Creating my first Service
Services are what I’m looking for. There are different service types but the most appropriate for my local experiment is NodePort type.
I created the following Service definition:
apiVersion: v1
kind: Service
metadata:
name: kubernetes-demo-service
spec:
type: NodePort
selector:
app: kubernetes-demo
ports:
- protocol: TCP
port: 8080
targetPort: 8080
nodePort: 30003
name: http
clusterIP: 10.100.184.41
The selector object defines what Pods are part of this service: it’s handy that I don’t have to specify their Ips or anything, so even if I add or remove Pods when the app scales up or down, the selector will just pick them up. I specified both port and targetPort because, remember, this acts also as a LoadBalancer: so the port field is the port where the LoadBalancer is listening, and targetPort is the port of the Pod behind it. In this case they’re both 8080 and I could have omitted the targetPort because the same value is used by default, but I wanted to be as explicit as possible. nodePort is the port on the Kubernetes node that is accessible from outside the cluster, I hardcoded it for predictability and replicability of the example.
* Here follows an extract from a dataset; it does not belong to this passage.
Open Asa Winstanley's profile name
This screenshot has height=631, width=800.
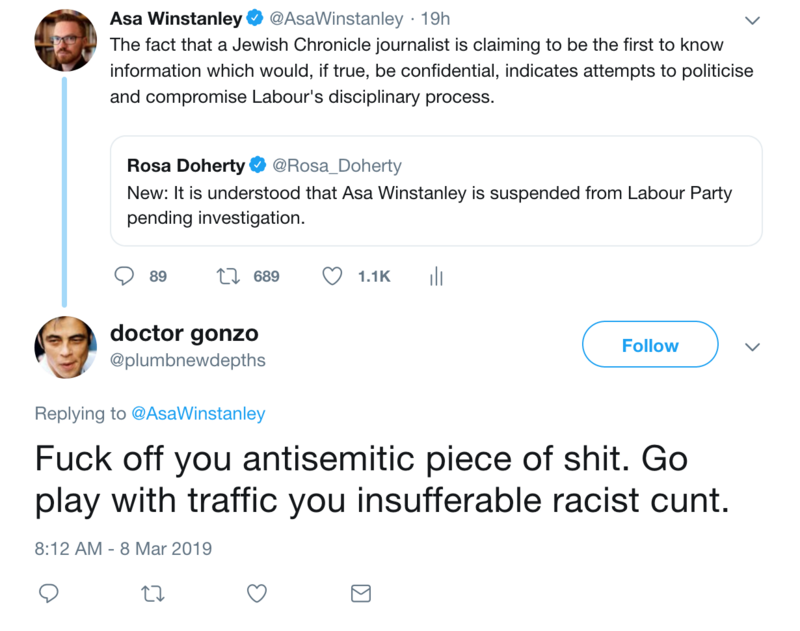pos(175,19)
Finally, clusterIP is the IP that is reacheable only from inside the Kubernetes cluster.
Let’s run minikube kubectl -- apply -f kubernetes/service.yml and apply this
service/kubernetes-demo-service created
And I can see the service in the minikube dashboard as well!

Accessing the application
My application is now accessible at http://192.168.49.2:30003/hello!
There are a few other endpoints just to test out few different ways to connect between services in the cluster:
- http://192.168.49.2:30003/forwardUsingExternalisedService will get the response contacting a second service using its externalised ip.
- http://192.168.49.2:30003/forwardUsingClusterIp will get the response contacting a second service using its internal clusterIP.
- http://192.168.49.2:30003/forwardUsingServiceName will get the response contacting a second service using its service name, letting Kubernetes resolve the actual service ip.
If I’m running another instance of my application oustide Kubernetes, then only the first will work.
That’s great! I achieved what I was looking forward to.
Bonus part: scraping my Pods with Prometheus
Knowing how important Observability is even in early stages of development, I additionally tried to deploy a Prometheus instance that would scrape my Pods following these instructions. That gave me the possibility of seeing few other bits of Kubernetes in action, like ClusterRoles, ServiceAccounts and ConfigMap. And there you can see my Pods being scraped!

Running out of disk space
After that, my laptop ran out of disk space :sweat-smile: so I started getting all sorts of errors like
E1212 02:57:43.099164 426734 root.go:80] failed to log command start to audit: unable to write to audit log: write /home/stefano/.minikube/logs/audit.json: no space left on device
So it was time to turn off the laptop :)
Conclusion
I liked it! I think Kubernetes does a good job at easing the deployment of containerised services with its declarative approach. I also like the way the networking is taken care of, being able to resolve service names via the internal DNS makes it possible to randomise IP address at will. And it has so many more features that I didn’t had the chanche to explore!
Follow up
When I’ll have some more time I’d like to take a look at how services can be horizontally scaled, and how the LoadBalancing can be configured. Ingress is another crucial component I didn’t have the time to play with.